§ **SOURCE INFORMATION**:
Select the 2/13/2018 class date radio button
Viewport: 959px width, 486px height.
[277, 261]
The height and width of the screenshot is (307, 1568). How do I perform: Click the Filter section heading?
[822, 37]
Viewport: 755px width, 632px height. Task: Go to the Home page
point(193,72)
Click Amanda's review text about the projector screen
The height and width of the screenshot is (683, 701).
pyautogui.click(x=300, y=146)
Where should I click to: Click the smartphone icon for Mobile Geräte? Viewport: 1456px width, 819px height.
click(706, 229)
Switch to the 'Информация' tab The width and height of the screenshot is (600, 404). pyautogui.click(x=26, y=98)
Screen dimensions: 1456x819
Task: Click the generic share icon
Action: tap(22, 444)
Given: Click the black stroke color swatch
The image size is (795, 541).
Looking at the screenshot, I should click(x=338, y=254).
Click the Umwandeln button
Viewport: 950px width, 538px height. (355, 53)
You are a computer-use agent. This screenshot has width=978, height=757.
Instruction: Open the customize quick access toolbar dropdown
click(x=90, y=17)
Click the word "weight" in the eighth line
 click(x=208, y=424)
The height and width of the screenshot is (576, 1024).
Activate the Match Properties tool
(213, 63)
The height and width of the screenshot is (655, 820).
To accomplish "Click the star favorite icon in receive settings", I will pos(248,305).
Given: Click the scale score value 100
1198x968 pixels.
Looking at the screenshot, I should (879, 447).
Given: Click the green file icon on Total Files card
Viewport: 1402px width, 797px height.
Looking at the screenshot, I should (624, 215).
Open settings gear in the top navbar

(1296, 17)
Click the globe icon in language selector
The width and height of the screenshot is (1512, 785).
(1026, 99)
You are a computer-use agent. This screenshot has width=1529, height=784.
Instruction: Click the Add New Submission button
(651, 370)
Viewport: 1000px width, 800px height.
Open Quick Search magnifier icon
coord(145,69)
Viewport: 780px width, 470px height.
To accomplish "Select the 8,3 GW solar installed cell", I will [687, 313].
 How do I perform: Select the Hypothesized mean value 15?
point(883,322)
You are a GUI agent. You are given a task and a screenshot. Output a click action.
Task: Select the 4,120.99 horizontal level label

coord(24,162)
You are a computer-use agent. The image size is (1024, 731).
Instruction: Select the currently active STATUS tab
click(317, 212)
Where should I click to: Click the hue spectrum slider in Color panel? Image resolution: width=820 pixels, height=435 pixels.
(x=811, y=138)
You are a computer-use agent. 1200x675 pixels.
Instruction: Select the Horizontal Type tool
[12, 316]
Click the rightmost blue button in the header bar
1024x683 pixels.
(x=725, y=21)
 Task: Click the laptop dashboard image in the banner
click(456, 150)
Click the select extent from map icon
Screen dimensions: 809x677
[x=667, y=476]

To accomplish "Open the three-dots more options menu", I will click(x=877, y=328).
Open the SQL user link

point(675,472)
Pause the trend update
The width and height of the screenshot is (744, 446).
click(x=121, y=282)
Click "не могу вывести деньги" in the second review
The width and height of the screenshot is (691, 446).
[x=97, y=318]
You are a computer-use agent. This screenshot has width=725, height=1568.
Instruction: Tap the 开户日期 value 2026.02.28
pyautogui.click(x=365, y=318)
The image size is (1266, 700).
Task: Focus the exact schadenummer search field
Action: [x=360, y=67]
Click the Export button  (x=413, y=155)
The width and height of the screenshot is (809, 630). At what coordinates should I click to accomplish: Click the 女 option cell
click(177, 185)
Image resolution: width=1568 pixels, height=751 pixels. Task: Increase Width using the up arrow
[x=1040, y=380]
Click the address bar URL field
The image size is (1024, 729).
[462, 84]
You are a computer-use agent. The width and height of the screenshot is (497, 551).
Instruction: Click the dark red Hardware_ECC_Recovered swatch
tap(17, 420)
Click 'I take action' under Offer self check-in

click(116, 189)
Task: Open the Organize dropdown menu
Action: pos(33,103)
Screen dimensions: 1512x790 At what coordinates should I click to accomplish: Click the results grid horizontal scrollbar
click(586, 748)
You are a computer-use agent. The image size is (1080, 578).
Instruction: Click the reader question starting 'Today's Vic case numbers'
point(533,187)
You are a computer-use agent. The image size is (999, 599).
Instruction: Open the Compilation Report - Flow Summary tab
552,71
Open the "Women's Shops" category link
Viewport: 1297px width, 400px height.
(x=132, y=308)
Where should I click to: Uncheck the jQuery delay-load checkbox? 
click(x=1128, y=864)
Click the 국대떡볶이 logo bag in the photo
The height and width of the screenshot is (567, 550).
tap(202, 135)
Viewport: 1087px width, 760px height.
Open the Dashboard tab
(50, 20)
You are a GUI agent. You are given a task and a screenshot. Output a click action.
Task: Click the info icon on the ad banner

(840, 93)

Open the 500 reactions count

§ **WORK TASK**:
Could you please reproduce each record exactly, leaving nothing out?

§ **REPLY TO THE EXERCISE**:
Select the 2/13/2018 class date radio button
Viewport: 959px width, 486px height.
[277, 261]
The height and width of the screenshot is (307, 1568). How do I perform: Click the Filter section heading?
[822, 37]
Viewport: 755px width, 632px height. Task: Go to the Home page
point(193,72)
Click Amanda's review text about the projector screen
The height and width of the screenshot is (683, 701).
pyautogui.click(x=300, y=146)
Where should I click to: Click the smartphone icon for Mobile Geräte? Viewport: 1456px width, 819px height.
click(706, 229)
Switch to the 'Информация' tab The width and height of the screenshot is (600, 404). pyautogui.click(x=26, y=98)
Screen dimensions: 1456x819
Task: Click the generic share icon
Action: tap(22, 444)
Given: Click the black stroke color swatch
The image size is (795, 541).
Looking at the screenshot, I should click(x=338, y=254).
Click the Umwandeln button
Viewport: 950px width, 538px height. (355, 53)
You are a computer-use agent. This screenshot has width=978, height=757.
Instruction: Open the customize quick access toolbar dropdown
click(x=90, y=17)
Click the word "weight" in the eighth line
 click(x=208, y=424)
The height and width of the screenshot is (576, 1024).
Activate the Match Properties tool
(213, 63)
The height and width of the screenshot is (655, 820).
To accomplish "Click the star favorite icon in receive settings", I will pos(248,305).
Given: Click the scale score value 100
1198x968 pixels.
Looking at the screenshot, I should (879, 447).
Given: Click the green file icon on Total Files card
Viewport: 1402px width, 797px height.
Looking at the screenshot, I should (624, 215).
Open settings gear in the top navbar

(1296, 17)
Click the globe icon in language selector
The width and height of the screenshot is (1512, 785).
(1026, 99)
You are a computer-use agent. This screenshot has width=1529, height=784.
Instruction: Click the Add New Submission button
(651, 370)
Viewport: 1000px width, 800px height.
Open Quick Search magnifier icon
coord(145,69)
Viewport: 780px width, 470px height.
To accomplish "Select the 8,3 GW solar installed cell", I will [687, 313].
 How do I perform: Select the Hypothesized mean value 15?
point(883,322)
You are a GUI agent. You are given a task and a screenshot. Output a click action.
Task: Select the 4,120.99 horizontal level label

coord(24,162)
You are a computer-use agent. The image size is (1024, 731).
Instruction: Select the currently active STATUS tab
click(317, 212)
Where should I click to: Click the hue spectrum slider in Color panel? Image resolution: width=820 pixels, height=435 pixels.
(x=811, y=138)
You are a computer-use agent. 1200x675 pixels.
Instruction: Select the Horizontal Type tool
[12, 316]
Click the rightmost blue button in the header bar
1024x683 pixels.
(x=725, y=21)
 Task: Click the laptop dashboard image in the banner
click(456, 150)
Click the select extent from map icon
Screen dimensions: 809x677
[x=667, y=476]

To accomplish "Open the three-dots more options menu", I will click(x=877, y=328).
Open the SQL user link

point(675,472)
Pause the trend update
The width and height of the screenshot is (744, 446).
click(x=121, y=282)
Click "не могу вывести деньги" in the second review
The width and height of the screenshot is (691, 446).
[x=97, y=318]
You are a computer-use agent. This screenshot has width=725, height=1568.
Instruction: Tap the 开户日期 value 2026.02.28
pyautogui.click(x=365, y=318)
The image size is (1266, 700).
Task: Focus the exact schadenummer search field
Action: [x=360, y=67]
Click the Export button  (x=413, y=155)
The width and height of the screenshot is (809, 630). At what coordinates should I click to accomplish: Click the 女 option cell
click(177, 185)
Image resolution: width=1568 pixels, height=751 pixels. Task: Increase Width using the up arrow
[x=1040, y=380]
Click the address bar URL field
The image size is (1024, 729).
[462, 84]
You are a computer-use agent. The width and height of the screenshot is (497, 551).
Instruction: Click the dark red Hardware_ECC_Recovered swatch
tap(17, 420)
Click 'I take action' under Offer self check-in

click(116, 189)
Task: Open the Organize dropdown menu
Action: pos(33,103)
Screen dimensions: 1512x790 At what coordinates should I click to accomplish: Click the results grid horizontal scrollbar
click(586, 748)
You are a computer-use agent. The image size is (1080, 578).
Instruction: Click the reader question starting 'Today's Vic case numbers'
point(533,187)
You are a computer-use agent. The image size is (999, 599).
Instruction: Open the Compilation Report - Flow Summary tab
552,71
Open the "Women's Shops" category link
Viewport: 1297px width, 400px height.
(x=132, y=308)
Where should I click to: Uncheck the jQuery delay-load checkbox? 
click(x=1128, y=864)
Click the 국대떡볶이 logo bag in the photo
The height and width of the screenshot is (567, 550).
tap(202, 135)
Viewport: 1087px width, 760px height.
Open the Dashboard tab
(50, 20)
You are a GUI agent. You are given a task and a screenshot. Output a click action.
Task: Click the info icon on the ad banner

(840, 93)

Open the 500 reactions count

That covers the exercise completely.